Monday, February 28, 2022

Why Ukraine — and Russia’s aggression against it — matters to Americans

Why Ukraine — and Russia’s aggression against it — matters to Americans

Editorial Board — Read time: 4 minutes


February 24, 2022|Updated February 24, 2022 at 5:47 p.m. EST

As has happened so many times before in European history, an aggressor’s bombs, missiles and tanks are wreaking horror and havoc on a weaker neighbor. The toll of killed and wounded is rising; fleeing civilians are clogging highways. This time, the victim is Ukraine, a member state of the United Nations inhabited by more than 43 million people. The perpetrator is Russia, whose repressive ruler, President Vladimir Putin, insists — contrary to black-letter international law — that Ukraine has no sovereign rights he is bound to respect. Once again, civilized life in this strategically vital continent is being overwhelmed by blood and fire. The conflict may be contained — for the moment — in Europe’s eastern reaches. But Russia’s war could all too easily spread, with destabilizing repercussions worldwide. And once again, the United States is called upon to respond.


The United States has no mutual defense treaty with Ukraine and, thus, no legal or prudential obligation to protect it militarily. Many Americans may wish, instinctively and understandably, not to get involved in a European war, even indirectly, by levying sanctions on the aggressor, Russia. Such measures could trigger disruptions in energy and financial markets, creating costs for people in the United States, when we already suffer from problems ranging from a pandemic to inflation to racial injustice. Certainly, this country, its service members — and their families — paid a high price, financial and human, in, and for, Middle Eastern wars that ended without clear victory. President Biden must keep his promise to limit the pain to his own people.

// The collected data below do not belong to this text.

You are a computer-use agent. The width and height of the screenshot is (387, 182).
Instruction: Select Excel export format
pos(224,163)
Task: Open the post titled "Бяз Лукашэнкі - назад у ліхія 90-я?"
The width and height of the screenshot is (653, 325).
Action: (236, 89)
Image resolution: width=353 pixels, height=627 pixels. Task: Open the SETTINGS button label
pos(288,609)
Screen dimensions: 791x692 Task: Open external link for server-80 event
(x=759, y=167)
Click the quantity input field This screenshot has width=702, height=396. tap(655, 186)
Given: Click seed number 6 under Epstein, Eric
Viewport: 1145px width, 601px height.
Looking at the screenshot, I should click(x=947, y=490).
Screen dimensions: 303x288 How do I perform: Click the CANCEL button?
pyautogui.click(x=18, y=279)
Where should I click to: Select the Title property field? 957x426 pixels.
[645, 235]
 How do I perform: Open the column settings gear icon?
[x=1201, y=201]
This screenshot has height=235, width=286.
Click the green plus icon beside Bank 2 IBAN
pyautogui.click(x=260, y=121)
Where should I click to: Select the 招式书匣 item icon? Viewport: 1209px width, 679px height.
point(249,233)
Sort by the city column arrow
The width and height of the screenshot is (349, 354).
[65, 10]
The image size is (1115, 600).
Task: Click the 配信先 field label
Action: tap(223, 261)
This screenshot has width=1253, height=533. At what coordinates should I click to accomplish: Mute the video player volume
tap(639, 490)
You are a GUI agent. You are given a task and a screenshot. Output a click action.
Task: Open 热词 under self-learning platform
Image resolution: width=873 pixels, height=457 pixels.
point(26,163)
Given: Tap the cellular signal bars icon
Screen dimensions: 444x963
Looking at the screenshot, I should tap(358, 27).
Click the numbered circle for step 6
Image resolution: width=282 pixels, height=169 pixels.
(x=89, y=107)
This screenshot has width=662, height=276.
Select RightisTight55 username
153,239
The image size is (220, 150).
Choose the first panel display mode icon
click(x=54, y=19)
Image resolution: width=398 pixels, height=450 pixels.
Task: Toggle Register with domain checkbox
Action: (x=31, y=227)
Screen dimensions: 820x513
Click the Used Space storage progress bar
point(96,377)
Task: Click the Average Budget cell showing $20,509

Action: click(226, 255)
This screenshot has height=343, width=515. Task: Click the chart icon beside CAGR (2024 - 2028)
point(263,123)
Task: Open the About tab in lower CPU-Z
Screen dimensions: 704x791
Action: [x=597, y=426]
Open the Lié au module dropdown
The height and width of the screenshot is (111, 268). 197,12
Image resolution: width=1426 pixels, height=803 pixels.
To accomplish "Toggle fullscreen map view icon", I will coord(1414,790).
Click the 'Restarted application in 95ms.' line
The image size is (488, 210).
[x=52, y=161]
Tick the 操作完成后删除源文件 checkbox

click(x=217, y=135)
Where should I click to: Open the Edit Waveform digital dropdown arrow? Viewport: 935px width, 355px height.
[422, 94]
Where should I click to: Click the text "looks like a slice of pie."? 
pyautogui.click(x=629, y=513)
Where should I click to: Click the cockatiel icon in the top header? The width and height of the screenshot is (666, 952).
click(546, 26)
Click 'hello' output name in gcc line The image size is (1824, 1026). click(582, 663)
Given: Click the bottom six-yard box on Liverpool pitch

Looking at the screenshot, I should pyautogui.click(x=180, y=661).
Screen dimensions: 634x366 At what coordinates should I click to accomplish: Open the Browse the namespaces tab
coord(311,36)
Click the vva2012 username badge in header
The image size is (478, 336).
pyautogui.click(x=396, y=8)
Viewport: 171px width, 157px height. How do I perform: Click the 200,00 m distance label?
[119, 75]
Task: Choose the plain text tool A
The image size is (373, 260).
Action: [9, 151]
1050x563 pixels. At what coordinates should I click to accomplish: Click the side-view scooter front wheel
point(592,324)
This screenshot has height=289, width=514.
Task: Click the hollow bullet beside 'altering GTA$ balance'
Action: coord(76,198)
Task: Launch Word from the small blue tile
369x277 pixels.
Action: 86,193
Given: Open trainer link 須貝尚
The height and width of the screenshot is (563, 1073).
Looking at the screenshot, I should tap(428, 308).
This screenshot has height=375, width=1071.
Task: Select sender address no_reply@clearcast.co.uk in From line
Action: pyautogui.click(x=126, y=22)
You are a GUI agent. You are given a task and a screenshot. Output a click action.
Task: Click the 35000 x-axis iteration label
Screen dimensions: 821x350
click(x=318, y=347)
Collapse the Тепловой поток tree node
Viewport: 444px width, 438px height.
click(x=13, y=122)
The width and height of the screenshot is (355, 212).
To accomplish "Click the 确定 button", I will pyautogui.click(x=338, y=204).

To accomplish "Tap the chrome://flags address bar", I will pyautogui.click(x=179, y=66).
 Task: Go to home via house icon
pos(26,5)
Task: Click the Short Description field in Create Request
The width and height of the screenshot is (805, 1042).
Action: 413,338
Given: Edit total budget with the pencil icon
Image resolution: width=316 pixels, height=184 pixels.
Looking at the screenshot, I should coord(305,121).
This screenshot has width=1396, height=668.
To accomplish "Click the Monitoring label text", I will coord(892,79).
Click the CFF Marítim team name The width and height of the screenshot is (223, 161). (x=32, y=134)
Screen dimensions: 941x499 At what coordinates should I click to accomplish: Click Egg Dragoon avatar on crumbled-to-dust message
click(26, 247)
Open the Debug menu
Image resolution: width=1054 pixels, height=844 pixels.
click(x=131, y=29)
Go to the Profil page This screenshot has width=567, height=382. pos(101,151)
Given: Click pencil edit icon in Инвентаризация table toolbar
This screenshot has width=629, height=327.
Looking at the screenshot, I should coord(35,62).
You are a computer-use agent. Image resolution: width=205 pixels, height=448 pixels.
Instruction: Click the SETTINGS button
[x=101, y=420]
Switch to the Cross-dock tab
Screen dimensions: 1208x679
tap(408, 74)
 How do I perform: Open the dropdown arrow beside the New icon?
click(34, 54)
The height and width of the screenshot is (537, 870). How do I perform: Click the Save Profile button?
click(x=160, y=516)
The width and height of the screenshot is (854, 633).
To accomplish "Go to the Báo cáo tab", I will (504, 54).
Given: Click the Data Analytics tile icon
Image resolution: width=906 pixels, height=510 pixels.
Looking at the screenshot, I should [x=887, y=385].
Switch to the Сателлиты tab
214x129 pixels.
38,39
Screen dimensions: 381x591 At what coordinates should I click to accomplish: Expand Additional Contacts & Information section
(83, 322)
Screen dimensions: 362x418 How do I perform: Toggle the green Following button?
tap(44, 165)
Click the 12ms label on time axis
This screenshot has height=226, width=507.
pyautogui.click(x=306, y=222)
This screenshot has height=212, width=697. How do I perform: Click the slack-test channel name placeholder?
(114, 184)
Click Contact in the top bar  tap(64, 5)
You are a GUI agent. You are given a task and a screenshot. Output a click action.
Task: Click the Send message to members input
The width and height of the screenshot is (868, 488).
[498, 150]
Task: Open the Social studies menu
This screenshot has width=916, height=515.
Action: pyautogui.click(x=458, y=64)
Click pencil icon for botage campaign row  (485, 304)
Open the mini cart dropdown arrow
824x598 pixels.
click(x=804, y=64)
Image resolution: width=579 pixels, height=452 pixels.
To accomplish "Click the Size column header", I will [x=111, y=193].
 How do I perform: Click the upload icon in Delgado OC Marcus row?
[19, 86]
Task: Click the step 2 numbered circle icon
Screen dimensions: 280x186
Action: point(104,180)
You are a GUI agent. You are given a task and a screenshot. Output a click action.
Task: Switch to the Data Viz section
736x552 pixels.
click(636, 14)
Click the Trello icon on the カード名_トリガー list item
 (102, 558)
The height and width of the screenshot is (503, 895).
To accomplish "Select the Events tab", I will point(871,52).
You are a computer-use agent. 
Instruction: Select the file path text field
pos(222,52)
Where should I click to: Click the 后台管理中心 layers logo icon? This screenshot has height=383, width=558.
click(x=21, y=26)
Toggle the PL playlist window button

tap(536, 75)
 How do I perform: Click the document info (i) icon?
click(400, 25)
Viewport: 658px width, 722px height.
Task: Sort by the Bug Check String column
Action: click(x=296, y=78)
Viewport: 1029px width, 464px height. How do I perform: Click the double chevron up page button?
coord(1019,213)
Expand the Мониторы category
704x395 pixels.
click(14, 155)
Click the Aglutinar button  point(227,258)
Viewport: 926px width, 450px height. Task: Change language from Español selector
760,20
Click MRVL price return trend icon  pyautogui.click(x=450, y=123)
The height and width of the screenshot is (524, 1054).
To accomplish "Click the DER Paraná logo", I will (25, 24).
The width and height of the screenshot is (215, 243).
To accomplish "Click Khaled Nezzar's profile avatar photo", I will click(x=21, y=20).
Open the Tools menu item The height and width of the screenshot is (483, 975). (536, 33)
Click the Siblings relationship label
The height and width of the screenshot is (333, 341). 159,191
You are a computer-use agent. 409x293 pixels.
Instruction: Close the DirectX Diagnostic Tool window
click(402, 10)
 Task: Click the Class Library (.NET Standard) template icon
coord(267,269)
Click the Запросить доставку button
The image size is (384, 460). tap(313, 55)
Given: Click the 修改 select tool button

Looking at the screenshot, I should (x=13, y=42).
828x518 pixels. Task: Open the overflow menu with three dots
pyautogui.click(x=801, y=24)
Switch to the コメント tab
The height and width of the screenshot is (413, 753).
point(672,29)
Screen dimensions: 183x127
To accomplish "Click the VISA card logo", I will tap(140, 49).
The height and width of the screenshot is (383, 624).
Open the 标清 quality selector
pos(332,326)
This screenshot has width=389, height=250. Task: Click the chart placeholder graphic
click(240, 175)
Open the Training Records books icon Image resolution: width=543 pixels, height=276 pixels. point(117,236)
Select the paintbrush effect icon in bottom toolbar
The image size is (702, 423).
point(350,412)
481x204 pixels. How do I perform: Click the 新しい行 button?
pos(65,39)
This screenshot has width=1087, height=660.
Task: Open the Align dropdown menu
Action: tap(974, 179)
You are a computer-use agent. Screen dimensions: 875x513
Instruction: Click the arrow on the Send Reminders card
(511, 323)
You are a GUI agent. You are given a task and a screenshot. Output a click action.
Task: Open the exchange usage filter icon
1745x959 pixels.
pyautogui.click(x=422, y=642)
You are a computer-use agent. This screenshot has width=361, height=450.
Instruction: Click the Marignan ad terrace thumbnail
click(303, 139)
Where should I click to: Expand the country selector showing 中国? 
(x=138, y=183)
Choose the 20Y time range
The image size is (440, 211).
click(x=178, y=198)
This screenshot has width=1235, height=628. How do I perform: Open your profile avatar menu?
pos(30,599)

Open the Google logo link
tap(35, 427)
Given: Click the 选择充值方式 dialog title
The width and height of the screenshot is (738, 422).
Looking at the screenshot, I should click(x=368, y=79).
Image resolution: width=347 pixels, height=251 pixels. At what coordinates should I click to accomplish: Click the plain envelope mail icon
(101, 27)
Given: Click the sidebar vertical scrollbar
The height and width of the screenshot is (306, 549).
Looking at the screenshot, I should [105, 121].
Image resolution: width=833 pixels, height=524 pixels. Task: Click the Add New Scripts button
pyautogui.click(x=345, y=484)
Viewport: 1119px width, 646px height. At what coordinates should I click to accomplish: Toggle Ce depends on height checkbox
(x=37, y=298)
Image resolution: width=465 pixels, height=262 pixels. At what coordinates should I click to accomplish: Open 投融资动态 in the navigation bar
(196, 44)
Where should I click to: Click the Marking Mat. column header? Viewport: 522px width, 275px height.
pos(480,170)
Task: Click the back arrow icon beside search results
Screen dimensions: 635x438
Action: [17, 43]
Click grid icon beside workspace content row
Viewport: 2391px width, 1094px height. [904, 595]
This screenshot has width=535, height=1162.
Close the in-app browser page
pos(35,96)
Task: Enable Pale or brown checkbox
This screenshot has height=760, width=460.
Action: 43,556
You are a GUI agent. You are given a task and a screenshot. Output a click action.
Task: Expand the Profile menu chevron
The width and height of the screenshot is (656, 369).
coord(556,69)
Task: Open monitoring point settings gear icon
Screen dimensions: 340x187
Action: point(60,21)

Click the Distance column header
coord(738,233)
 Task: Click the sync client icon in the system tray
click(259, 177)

And yet, as an encouragingly bipartisan range of members of Congress advocated Thursday, Mr. Biden can and must counter Mr. Putin robustly, even at some risk to the United States and allied nations, which are also isolating Russia economically and diplomatically. This country has a stake in the peace and stability of Europe, a continent of nearly 750 million people that is anything but peripheral: Americans share with it a long-standing commitment to democracy, innumerable familial ties and more than $1 trillion in annual commerce, upon which millions of jobs depend.


Preventing this continent from falling under the sway of a hostile hegemon — as it almost did in 1914, 1939 and during the Cold War — has been a vital U.S. interest for decades. This is the vital interest for which the United States invested in the North Atlantic Treaty Organization and other institutions. And it is precisely the vital interest that unchecked Russian aggression would sooner or later undermine, with, as Mr. Biden declared Thursday, “consequences for America [that] would be much worse.” Indeed, the consequences could be more damaging and more lasting than any turmoil stemming from the economic sanctions, limited troop deployments and other measures Mr. Biden has announced, including a new package Thursday that will freeze Russian bank assets in the United States and curtail Russian access to high-tech imports.


Deterrence, to be sure, has failed; the roar of explosives across Ukraine proves that. Raising the costs to Mr. Putin of this adventure may still have an impact, but not unless those costs are truly punishing to Russia’s economy and to the business oligarchs who dominate it in corrupt collaboration with the Russian president. The immediate and long-term impact of the sanctions Mr. Biden added Thursday could be substantial; the mere threat of them caused Russia’s currency, the ruble, to plunge in value. Russia’s crucial revenue source, the oil and gas industry, retained access to the Brussels-based SWIFT interbank payment facilitation system. Key European allies, without whom there could be no SWIFT ban, objected to expelling Russia from the system, a move that would have potential blowback against Western economies themselves. Mr. Biden says the bank asset freezes will offset this omission, and there is a plausible case that he’s right. Meanwhile, SWIFT cancellation should remain an option and he should buttress the message of resolve sent by troop deployments to NATO’s eastern flank with a request for a supplemental defense appropriation from Congress.


“Security,” “territorial integrity” and “international law” are buzzwords — abstractions. In practical human terms, however, they connote something precious: time and space for people and nations to develop freely. That includes the people of Russia, whose legitimate security concerns the United States does not threaten and has offered to discuss. Thousands of them courageously took to the streets to protest Mr. Putin’s war, an astonishing sign that his propaganda has not conquered all Russian hearts and minds. In the three decades that followed the collapse of the Soviet Union, the transatlantic community may have taken peace and freedom for granted. Now comes Mr. Putin, a former mid-level intelligence official of that vanished empire, who still bitterly laments its passing, to explode Western complacency. In his characteristic manner, he claims, grotesquely, that Russia must make war on Ukraine because it threatens Russia, when his real ambition is imperial restoration and his real fear is that a neighbor’s exemplary democratic success would undermine his own kleptocratic rule.


He must not get away with it. If the United States — firmly, calmly and in concert with like-minded nations — stands with Ukraine, there is a chance he won’t.